The second, more complex and far-reaching solution links all the suspects in the coach to the Armstrong case. In addition to self-incriminating revelations Poirot had managed to extract from Hardman, McQueen, Schmidt, and the Princess, the detective has deduced Countess Elena is actually Mrs. Armstrong's younger sister, Helena. The Princess claimed the Armstrongs' secretary's was a "Miss Freebody"; this is in fact Mary Debenham, freely associated from the well-known British department store (at that time known as "Debenhams and Freebody"). Beddoes was Armstrong's butler in the Army; Greta Ohlsson was Daisy's nursemaid; Colonel Arbuthnott was a close army friend of Armstrong; Foscarelli was the family's chauffeur; Pierre was Paulette's father; Hardman was a policeman in love with Paulette; and Mrs.

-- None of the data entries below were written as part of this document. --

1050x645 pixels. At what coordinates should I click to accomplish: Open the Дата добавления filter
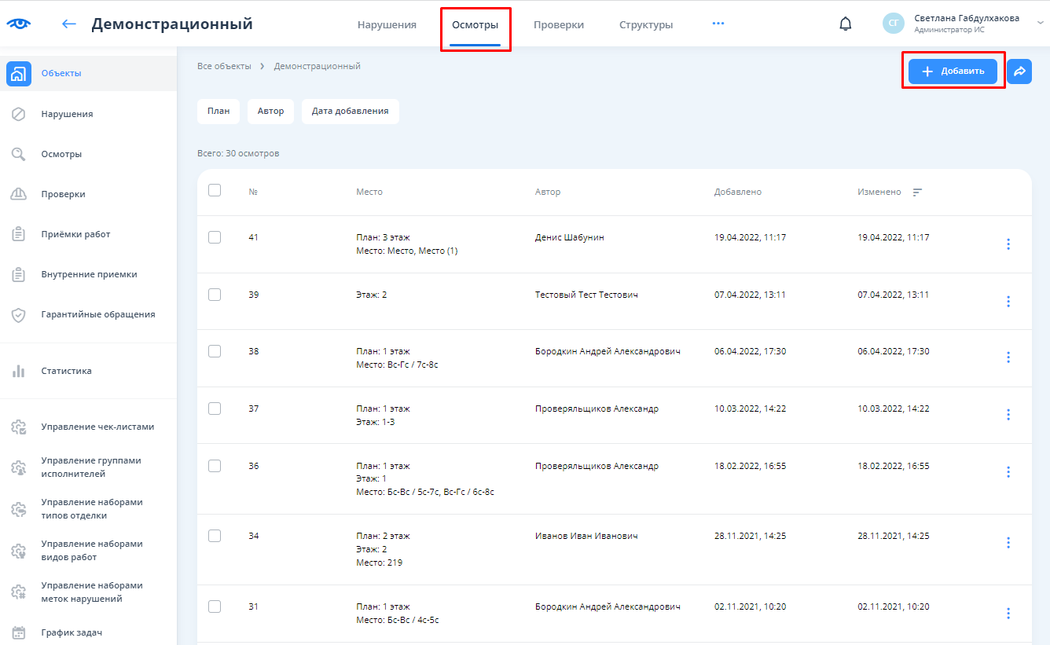coord(350,112)
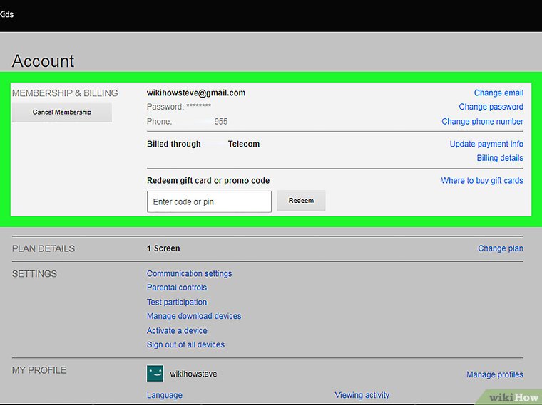Open Communication settings
Viewport: 542px width, 405px height.
pos(189,273)
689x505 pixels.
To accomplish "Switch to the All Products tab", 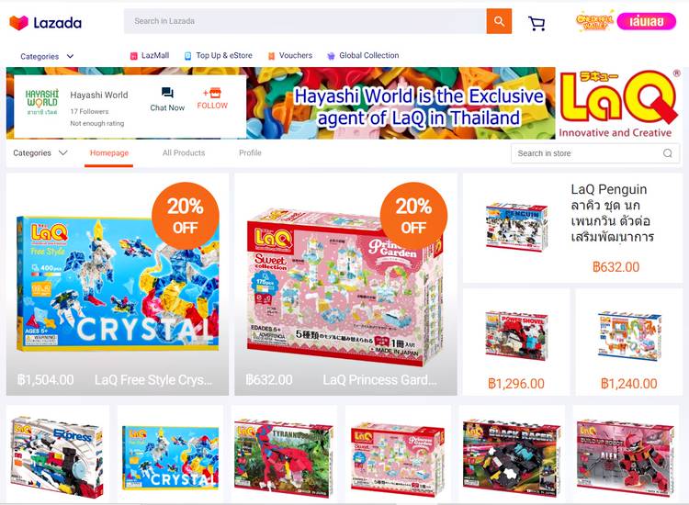I will [x=184, y=152].
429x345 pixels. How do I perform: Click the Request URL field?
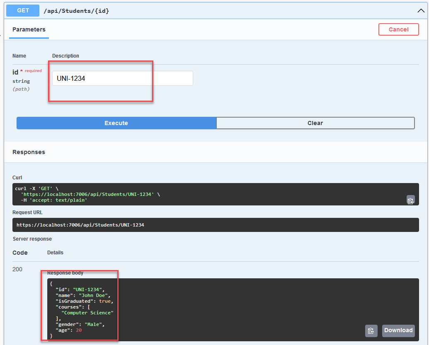point(216,225)
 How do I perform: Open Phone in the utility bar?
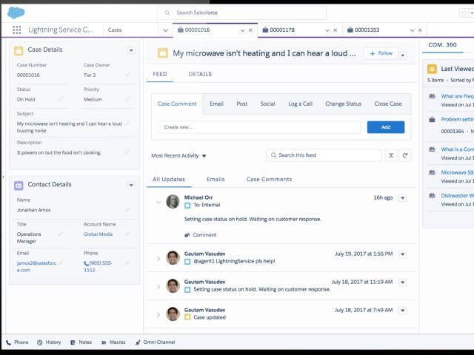tap(17, 342)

Hubbard is in fact Linda Arden, Mrs. Armstrong's mother - and arguably the brains behind this whole plan. McQueen had drugged Cassetti, rendering him unconscious and allowing the conspirators to murder him jointly (the Andrenyis stabbing together), totaling 12 – the  complement of a typical jury – wounds of differing damage. The scream and broken watch were provided by McQueen to persuade Poirot that the murder had occurred earlier, when the other suspects were in the clear. In fact, the suspects joined to commit the murder once Poirot had returned to sleep, after two o'clock. The only passengers not involved in the murder are Signor Bianchi and Dr. Constantine.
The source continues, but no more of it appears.